Much of the Air Force equivalent of gunboat diplomacy in the Pacific is directed at North Korea:
• When North
Korea began threatening war in early 2013, Washington deployed F-22s to
South Korea and sent B-2s on unusually – and purposely – high-profile
maneuvers over the peninsula.
• The Obama administration deployed B-2s to Guam in 2015, and flew B-52s over South Korea in 2016.
• In 2016, Air
Force officials made a point of noting that a B-1B’s “low-level flight
near the DMZ” was “the closest a Lancer has ever flown to the border of
the Republic of Korea (ROK) and North Korea.” It also marked the first
time in 20 years B-1Bs had landed in South Korea.
• Only twice in history – in August 2016 and January 2018 – have B-52s, B-2s and B-1Bs deployed to Guam at the same time.
• In 2017, B-1Bs
flew from Guam to South Korea, where they conducted bombing drills
alongside U.S. F-35s and South Korean F-15s “two to three times a
month,” according to ROK defense officials.
• In December
2017, a week after North Korea tested an intercontinental ballistic
missile, the United States and ROK conducted joint drills involving 230
warplanes, including long-range bombers and stealth fighter-bombers.
• Ahead of the 2018 Olympic Games in South Korea, the Air Force deployed three B-2s to Guam in a deterrent signal to North Korea.
In response to Russia’s 2014 invasion of Ukraine,
Washington rushed F-15s and F-16s to the Baltics and Poland. B-52s and
B-2s deployed to Britain. F-22s were dispatched to Britain, Poland,
Lithuania and Romania. A strike force of 16 B-52s and B-2s conducted
strategic exercises. And Exercise Polar Roar sent B-2s and B-52s on
nonstop flights over the Northern Pacific, Arctic and Baltic Sea.
Again in 2017, B-2s, B-1Bs and B-52s deployed to Britain
“to demonstrate ... flexible global-strike capability,” the Air Force
explained.
Jim Lewis of the U.S. Naval Institute and Robby Harris of the Naval War College note that a mid-2018 deployment of the USS Harry Truman carrier strike group “sent a message to Iran and our partners .... Then, in a very unexpected move, Truman left the Mediterranean to operate in the North Atlantic ... to send a signal to the Russians.”

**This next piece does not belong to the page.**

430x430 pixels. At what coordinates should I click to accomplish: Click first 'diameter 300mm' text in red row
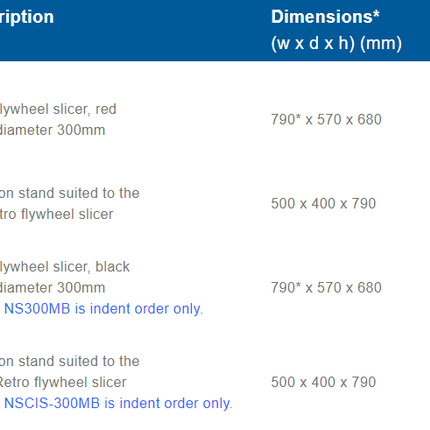[x=52, y=130]
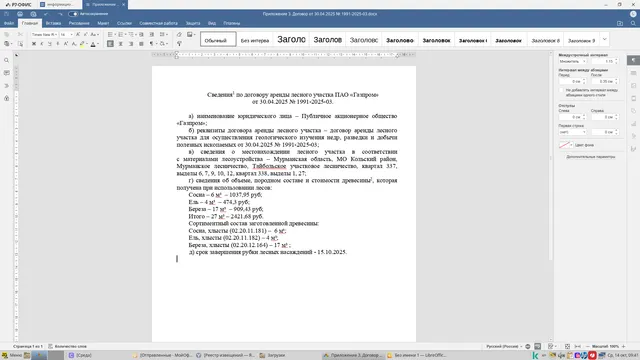
Task: Toggle nonprinting characters pilcrow button
Action: (x=151, y=44)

Land-based units also conduct a kind of gunboat diplomacy.
The Pentagon returned heavy armor to Europe in 2014 as a message to
Moscow: crossing this line means you are going to war against the United
States – no ambiguity or doubts about the consequences. That certainty
of response – the promise that the costs of aggression will be greater
than any potential benefits – is the essence of deterrence, and it
works.
WHITTLED Gunboat
diplomacy is the power of persuasion on an international scale. Like
their predecessors, Presidents Obama and Trump have employed it to
defend U.S. interests, promote a liberal international order, reassure
allies and deter foes. The Trump administration credits “our campaign of
maximum pressure” – all that saber-rattling around North Korea – with
“creating the appropriate atmosphere for dialogue with North Korea.”

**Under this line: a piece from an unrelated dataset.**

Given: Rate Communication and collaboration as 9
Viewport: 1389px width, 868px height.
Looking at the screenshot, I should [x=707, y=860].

To be effective, gunboat diplomacy requires guns and boats
– and planes, tanks and personnel. Regrettably, sequestration hacked
away at these precious resources. A Center for Strategic and Budgetary
Assessments study notes that in constant dollars, defense spending fell
by nearly one-fourth between 2010 and 2015.
As a result, the Army’s active-duty end strength by 2016 was smaller than it was on the eve of 9/11. The
Air Force is “the smallest and oldest it has ever been,” the branch
reports. In 2016, after five years of sequestration, Marine aviation
units were forced to salvage parts from museums.

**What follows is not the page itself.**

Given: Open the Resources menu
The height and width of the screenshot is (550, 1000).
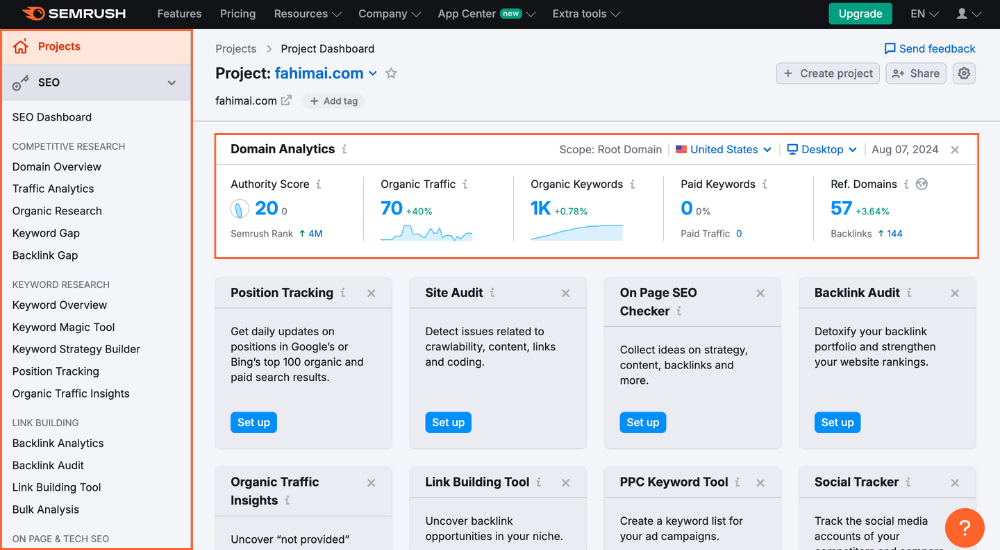Looking at the screenshot, I should tap(306, 14).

By the end of 2016, the Navy had only 275 ships, down from
316 on 9/11. The fleet’s current size isn’t close to America’s maritime
needs. “For us to meet what combatant commanders request,” former Chief
of Naval Operations Adm. Jonathan Greenert observes, “we need a Navy of
450 ships.”
Recent defense budgets have ended sequestration’s maiming
of the military. However, a couple of budget cycles are not enough to
repair the damage. “It took us years to get into this situation,”
Defense Secretary James Mattis concludes. “It will require years of
stable budgets and increased funding to get out of it.”
In the interim, presidents will have to make do with a whittled-down big stick.